AMA’s “2021 Overdose Report” noted opioid prescriptions have declined 44.4% from 2011 to 2020, but overdose deaths have increased every year from 2012 to 2020.

Meanwhile, the National Institute on Drug Abuse this year publicized a study that found law enforcement seizures of pills with fentanyl exploded from the start of 2018 to the end of 2021.

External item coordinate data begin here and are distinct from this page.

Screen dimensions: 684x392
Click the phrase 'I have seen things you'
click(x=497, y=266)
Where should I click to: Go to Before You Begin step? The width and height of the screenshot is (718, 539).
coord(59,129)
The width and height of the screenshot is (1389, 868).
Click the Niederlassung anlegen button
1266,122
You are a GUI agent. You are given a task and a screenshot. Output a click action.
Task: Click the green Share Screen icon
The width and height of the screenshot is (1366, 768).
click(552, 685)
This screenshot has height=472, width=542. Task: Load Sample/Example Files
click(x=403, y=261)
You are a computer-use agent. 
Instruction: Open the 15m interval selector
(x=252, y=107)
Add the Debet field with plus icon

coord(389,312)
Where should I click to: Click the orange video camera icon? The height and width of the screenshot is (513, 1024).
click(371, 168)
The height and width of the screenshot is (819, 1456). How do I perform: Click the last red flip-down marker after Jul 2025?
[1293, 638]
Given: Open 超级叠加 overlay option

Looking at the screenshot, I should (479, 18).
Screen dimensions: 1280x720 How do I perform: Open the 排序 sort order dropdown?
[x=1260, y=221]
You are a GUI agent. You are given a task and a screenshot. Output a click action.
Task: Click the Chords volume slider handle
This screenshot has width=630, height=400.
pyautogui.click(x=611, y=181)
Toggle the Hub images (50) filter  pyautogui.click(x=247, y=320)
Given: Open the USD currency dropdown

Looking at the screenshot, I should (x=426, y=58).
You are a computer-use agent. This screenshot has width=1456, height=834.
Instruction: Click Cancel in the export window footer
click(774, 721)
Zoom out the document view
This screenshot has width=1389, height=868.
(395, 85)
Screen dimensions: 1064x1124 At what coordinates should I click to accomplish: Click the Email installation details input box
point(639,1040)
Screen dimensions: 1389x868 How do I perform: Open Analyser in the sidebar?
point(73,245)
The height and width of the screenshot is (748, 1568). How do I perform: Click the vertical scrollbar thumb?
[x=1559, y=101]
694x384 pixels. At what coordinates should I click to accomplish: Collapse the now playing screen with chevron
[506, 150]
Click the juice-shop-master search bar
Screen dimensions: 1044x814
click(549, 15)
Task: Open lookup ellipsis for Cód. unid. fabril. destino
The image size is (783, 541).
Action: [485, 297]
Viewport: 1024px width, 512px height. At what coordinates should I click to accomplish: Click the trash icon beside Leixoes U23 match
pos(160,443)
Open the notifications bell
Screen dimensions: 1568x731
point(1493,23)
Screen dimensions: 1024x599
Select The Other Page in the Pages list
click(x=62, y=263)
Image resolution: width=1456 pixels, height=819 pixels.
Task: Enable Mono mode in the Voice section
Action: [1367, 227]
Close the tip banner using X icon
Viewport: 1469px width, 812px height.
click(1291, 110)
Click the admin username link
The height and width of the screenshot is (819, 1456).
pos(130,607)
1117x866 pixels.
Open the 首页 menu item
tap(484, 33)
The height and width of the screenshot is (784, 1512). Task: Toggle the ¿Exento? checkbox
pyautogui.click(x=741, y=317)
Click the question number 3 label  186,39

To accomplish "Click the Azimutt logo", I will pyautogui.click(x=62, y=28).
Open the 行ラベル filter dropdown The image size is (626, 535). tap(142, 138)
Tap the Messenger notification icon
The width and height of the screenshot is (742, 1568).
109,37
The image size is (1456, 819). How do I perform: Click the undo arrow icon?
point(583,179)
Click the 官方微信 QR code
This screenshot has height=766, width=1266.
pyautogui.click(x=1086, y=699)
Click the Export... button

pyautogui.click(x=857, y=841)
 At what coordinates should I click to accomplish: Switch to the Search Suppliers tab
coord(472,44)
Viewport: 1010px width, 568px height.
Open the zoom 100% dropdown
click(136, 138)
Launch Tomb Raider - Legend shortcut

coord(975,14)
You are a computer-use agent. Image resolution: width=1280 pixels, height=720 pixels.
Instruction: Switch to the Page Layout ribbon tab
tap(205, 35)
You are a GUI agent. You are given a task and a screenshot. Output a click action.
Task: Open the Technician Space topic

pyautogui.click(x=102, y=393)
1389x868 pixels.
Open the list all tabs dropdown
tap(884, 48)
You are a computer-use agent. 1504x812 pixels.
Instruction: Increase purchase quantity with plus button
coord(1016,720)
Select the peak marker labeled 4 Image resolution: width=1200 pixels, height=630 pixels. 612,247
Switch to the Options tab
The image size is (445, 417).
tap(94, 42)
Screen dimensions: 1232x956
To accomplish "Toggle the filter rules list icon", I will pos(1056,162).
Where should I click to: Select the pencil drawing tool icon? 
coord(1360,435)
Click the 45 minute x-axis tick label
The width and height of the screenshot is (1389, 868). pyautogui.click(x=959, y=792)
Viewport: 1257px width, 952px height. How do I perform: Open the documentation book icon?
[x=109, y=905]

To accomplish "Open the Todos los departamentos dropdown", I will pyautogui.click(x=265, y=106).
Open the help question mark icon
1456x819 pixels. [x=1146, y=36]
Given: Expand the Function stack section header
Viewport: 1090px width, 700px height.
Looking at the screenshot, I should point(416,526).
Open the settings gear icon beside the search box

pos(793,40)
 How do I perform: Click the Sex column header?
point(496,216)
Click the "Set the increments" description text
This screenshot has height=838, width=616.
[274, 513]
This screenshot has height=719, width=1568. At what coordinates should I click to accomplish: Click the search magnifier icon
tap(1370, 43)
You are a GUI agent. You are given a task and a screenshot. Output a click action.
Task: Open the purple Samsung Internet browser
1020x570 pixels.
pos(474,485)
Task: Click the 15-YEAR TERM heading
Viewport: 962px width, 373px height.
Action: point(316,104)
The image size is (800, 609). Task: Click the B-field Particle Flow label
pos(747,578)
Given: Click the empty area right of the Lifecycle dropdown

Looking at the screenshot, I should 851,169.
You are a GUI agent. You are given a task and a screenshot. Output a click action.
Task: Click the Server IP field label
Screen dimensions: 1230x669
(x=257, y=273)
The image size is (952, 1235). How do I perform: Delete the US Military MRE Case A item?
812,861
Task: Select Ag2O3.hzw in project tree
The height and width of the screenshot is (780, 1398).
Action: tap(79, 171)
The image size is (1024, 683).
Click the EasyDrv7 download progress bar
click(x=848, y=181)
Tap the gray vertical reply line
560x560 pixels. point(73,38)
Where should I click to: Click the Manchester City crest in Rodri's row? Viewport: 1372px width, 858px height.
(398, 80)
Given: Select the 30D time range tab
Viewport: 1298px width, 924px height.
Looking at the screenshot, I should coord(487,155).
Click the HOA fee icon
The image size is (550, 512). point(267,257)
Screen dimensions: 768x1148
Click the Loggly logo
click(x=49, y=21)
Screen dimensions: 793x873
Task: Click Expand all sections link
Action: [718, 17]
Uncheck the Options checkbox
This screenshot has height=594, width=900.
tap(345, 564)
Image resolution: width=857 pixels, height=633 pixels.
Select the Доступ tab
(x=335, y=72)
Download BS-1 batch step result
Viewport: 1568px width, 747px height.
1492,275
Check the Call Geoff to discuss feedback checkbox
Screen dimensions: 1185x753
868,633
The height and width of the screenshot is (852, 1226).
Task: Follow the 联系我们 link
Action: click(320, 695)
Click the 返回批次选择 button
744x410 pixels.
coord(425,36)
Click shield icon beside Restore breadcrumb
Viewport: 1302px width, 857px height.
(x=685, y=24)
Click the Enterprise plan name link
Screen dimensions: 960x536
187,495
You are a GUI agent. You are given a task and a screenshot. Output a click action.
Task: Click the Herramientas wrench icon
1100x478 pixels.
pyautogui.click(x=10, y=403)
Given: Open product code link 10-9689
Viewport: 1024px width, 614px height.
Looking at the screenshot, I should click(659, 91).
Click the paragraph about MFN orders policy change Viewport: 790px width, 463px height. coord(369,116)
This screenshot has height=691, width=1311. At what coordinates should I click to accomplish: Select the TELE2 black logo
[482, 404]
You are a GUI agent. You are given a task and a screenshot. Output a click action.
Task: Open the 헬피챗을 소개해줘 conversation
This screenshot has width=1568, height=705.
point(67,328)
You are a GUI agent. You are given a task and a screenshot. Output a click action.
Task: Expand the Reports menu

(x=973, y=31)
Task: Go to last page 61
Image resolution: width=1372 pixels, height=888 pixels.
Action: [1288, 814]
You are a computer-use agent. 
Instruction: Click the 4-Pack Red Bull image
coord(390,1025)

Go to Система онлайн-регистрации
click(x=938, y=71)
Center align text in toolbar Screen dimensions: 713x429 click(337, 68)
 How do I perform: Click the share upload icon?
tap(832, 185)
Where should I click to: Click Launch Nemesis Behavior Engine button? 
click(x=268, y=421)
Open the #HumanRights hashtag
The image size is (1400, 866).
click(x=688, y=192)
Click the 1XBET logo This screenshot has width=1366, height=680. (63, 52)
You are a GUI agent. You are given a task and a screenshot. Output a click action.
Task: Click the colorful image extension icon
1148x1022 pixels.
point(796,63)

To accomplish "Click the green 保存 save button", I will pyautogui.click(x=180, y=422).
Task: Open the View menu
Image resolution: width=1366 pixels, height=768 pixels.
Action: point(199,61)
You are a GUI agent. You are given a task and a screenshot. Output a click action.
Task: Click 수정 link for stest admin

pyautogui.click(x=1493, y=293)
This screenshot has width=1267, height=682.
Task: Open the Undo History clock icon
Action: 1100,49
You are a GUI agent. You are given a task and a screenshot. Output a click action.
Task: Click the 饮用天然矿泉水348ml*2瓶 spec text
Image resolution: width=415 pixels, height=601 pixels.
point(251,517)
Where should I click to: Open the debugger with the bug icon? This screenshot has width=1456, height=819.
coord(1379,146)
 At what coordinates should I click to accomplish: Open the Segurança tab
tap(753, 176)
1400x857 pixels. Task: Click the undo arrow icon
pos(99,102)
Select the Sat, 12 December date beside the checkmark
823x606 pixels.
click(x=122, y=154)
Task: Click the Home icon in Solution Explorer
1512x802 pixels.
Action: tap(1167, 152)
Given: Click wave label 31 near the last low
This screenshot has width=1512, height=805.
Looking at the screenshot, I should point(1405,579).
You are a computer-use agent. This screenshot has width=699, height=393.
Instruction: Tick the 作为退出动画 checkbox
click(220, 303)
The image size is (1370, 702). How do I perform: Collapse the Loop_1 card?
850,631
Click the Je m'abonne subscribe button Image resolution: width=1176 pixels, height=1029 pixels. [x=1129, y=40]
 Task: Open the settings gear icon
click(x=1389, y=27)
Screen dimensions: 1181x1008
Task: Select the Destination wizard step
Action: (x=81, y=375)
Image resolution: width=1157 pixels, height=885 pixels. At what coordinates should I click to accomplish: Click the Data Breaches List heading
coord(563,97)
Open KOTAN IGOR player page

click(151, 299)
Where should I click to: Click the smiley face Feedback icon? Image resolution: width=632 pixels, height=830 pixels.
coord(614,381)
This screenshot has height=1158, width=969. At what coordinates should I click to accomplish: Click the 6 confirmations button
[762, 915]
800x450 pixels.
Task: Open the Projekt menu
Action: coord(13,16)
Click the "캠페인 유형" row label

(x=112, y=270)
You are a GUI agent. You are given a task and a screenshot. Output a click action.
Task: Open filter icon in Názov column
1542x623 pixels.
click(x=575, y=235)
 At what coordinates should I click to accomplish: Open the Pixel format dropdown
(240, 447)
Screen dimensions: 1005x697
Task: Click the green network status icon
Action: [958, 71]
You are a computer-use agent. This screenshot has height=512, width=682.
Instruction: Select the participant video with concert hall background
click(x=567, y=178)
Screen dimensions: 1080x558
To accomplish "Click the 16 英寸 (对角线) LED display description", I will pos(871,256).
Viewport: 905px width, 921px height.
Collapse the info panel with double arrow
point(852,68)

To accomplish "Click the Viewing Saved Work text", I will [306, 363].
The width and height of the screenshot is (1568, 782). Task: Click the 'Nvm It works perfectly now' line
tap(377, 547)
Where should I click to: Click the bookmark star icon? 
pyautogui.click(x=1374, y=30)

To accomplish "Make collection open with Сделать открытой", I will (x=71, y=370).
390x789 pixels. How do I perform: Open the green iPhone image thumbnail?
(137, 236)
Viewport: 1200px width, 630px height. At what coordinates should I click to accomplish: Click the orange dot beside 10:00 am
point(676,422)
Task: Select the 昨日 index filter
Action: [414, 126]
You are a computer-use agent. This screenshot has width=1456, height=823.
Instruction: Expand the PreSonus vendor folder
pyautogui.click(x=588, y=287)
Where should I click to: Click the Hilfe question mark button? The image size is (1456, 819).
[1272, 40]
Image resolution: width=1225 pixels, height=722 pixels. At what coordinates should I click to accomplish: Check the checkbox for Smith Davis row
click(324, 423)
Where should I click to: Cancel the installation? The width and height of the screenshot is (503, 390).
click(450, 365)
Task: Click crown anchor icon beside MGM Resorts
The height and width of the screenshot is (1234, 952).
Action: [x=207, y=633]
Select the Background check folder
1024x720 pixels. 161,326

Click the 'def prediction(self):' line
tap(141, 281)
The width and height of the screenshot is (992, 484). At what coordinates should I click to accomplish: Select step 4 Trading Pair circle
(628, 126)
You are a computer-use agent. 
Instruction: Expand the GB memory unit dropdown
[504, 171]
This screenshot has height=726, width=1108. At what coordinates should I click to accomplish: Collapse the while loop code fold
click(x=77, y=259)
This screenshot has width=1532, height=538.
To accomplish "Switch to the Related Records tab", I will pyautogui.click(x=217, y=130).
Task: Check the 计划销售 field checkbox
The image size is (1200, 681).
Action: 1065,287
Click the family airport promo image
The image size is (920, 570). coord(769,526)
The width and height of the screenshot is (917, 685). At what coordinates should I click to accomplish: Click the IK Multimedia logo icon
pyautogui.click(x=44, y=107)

“An increase in illicit pills containing fentanyl points to a new and increasingly dangerous period in the United States,” NIDA Director Nora Volkow, MD, said in a press release. “Pills are often taken or snorted by people who are more naïve to drug use, and who have lower tolerances. When a pill is contaminated with fentanyl, as is now often the case, poisoning can easily occur.”

Other drug dangers

In the latest CDC figures, overdose deaths from other drug types were:

  • Psychostimulants such as methamphetamine, 32,856 in 2021, up from 24,576 in 2020.
  • Cocaine, 24,538 in 2021, up from 19,927 in 2020.
  • Natural and semi-synthetic drugs, 13,503 in 2021, down from 13,722 in 2020.

The biggest percentage increase in overdose deaths in 2021 occurred in Alaska, where deaths were up 75.3%, while overdose deaths in Wyoming did not increase at all in 2021 and deaths in Hawaii declined 1.8% from the same point in 2020, according to CDC.

The figures are provisional and could change, according to CDC.